**Action item:**
Retype, exactly as they appear below, the lines between the line holding "You are a computer-use" and the line holding "Task: Click 追加", both ends included.

**Working data:**
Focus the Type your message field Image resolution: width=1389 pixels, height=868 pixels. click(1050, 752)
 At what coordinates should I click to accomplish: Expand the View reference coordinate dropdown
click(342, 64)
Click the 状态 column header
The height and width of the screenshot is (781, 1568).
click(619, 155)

...

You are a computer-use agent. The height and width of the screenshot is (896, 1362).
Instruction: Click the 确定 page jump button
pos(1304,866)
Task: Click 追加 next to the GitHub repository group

...

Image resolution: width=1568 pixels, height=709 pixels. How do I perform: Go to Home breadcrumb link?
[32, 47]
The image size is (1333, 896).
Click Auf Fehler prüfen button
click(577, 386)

**Exercise answer:**
You are a computer-use agent. The height and width of the screenshot is (896, 1362).
Instruction: Click the 确定 page jump button
pos(1304,866)
Task: Click 追加 next to the GitHub repository group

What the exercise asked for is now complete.